The Ideological Motivations behind Pakistan’s state backed Terrorism
The Jihadist threat emanating from India’s western frontiers isn’t just about border patrol, law & order, or unforeseen slaughter by radicalised zombies. It is way deeper. The terrorists are also nourished on a steady diet of foundational state narratives such as the final showdown with the Hindus, and upholding the ideological as well as geographical sanctity of the ‘New Medina’ – the stated goal for the creation of a separate Muslim homeland in the Indian subcontinent in 1947.
Pakistan aspired to be a modern Islamic state in the subcontinent and till date her crowning glory is the possession of ‘Islamic nuclear bomb’ – it’s the only one among the 57 Islamic countries with a nuclear bomb. That certainly adds to grand delusions and raises the bar for zealotry, adventurism, and brinkmanship.
“It was Muslim insecurity that led to the call for the creation of Pakistan,” wrote the distinguished novelist VS Naipaul in his 1998 travelogue ‘Beyond Belief’. “It went at the same time with an idea of the old glory, of the invaders sweeping down from north-west”.
How Operation Sindoor changes the game
Pakistan continued with low-intensity asymmetric terror attacks because it kept the cauldron burning, and people accustomed to grief and the daily grind moved on with a remarkable spirit of resilience. After every terror attack, there was a predictable Pavlovian public response that must have been mapped by the experts in psy-ops – the cycle of grief, rage, melancholia, vowing vengeance, and then amnesia.

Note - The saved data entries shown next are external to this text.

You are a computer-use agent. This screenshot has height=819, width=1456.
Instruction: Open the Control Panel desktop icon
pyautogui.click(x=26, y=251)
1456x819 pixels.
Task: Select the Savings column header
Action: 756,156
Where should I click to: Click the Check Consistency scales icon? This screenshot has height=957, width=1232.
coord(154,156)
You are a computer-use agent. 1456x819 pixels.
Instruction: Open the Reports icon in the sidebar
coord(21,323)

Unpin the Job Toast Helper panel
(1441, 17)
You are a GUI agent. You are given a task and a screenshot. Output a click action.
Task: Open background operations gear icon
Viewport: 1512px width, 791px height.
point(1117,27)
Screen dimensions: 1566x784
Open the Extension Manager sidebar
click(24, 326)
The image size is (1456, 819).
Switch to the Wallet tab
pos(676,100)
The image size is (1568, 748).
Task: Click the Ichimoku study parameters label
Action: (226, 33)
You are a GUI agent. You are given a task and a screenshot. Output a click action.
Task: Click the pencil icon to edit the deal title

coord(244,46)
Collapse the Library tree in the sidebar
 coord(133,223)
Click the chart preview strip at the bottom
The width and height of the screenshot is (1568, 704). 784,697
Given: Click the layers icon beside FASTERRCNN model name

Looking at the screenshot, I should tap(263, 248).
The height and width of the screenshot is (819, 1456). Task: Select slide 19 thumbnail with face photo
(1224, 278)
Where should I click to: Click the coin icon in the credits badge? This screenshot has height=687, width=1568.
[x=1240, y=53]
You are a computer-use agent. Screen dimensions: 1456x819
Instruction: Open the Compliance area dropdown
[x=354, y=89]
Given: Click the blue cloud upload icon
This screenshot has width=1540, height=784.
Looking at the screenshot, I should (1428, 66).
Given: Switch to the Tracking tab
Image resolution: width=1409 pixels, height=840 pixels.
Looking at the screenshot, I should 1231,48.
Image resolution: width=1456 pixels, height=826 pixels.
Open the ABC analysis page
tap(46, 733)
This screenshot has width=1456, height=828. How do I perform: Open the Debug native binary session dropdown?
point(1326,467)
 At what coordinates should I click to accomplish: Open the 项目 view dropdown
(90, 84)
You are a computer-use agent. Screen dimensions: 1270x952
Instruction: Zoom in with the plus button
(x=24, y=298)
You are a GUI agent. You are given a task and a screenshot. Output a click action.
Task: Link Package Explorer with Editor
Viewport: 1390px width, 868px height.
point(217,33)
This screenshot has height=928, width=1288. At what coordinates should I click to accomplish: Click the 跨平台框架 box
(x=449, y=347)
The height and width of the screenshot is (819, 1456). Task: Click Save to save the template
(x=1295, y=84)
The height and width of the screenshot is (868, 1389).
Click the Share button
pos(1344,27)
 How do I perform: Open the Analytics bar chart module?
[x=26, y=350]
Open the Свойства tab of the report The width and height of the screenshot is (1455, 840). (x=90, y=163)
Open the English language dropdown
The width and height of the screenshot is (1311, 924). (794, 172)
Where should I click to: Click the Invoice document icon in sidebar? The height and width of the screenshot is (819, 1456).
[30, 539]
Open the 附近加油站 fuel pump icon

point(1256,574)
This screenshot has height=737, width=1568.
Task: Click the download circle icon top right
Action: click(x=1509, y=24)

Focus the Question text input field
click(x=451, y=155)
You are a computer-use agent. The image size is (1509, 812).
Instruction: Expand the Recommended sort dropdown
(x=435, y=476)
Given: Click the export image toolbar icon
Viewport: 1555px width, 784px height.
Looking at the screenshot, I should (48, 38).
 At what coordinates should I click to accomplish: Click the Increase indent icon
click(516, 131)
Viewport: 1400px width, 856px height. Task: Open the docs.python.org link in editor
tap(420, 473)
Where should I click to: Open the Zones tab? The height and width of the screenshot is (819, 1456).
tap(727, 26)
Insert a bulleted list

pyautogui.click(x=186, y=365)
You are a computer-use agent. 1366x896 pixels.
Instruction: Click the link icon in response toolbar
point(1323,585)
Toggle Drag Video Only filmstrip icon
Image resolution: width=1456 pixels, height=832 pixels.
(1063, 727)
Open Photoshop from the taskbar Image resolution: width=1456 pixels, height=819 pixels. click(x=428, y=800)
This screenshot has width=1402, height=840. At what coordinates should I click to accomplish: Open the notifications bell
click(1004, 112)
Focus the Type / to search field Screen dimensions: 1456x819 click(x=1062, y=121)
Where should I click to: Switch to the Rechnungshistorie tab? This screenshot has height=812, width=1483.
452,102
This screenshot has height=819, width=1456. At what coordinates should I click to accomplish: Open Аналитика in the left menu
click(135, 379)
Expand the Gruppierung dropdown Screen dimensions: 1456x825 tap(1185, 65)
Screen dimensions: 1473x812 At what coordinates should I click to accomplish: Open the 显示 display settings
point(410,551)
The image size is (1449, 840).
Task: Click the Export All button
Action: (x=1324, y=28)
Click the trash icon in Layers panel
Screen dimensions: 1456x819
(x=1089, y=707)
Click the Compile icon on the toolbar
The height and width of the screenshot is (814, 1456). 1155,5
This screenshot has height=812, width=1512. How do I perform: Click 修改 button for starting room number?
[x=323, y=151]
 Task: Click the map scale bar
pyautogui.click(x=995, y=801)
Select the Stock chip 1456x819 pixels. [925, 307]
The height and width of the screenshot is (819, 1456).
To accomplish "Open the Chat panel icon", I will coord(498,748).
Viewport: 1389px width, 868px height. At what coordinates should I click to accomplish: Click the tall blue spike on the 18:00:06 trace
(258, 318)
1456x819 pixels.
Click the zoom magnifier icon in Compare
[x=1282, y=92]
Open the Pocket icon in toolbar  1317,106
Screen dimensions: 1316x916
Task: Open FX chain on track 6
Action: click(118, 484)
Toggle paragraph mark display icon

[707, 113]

By hitting deep inside Pakistan’s territory, and holding the Indus Water Treaty in abeyance before that, India has called off the blackmailing chip of nukes forever, making the zero tolerance policy for jihad absolutely clear. Pakistan’s tendency to obfuscate, and play victim card in the international arena has also come to a cipher, as was demonstrated in the closed door United Nations Security Council(UNSC) meeting.
The most optimal game theory outcome from Operation Sindoor would be a Pakistan that knows India can strike anywhere, still maintaining strategic restraint befitting a dynamic, vibrant nation as opposed to a rogue incubation hub of Jihad.
India can swiftly rain down missiles of retribution on the warren of terror groups, indoctrination centers, and the syndicates nurturing it. There’s will as well wherewithal, and an awakened public conscience.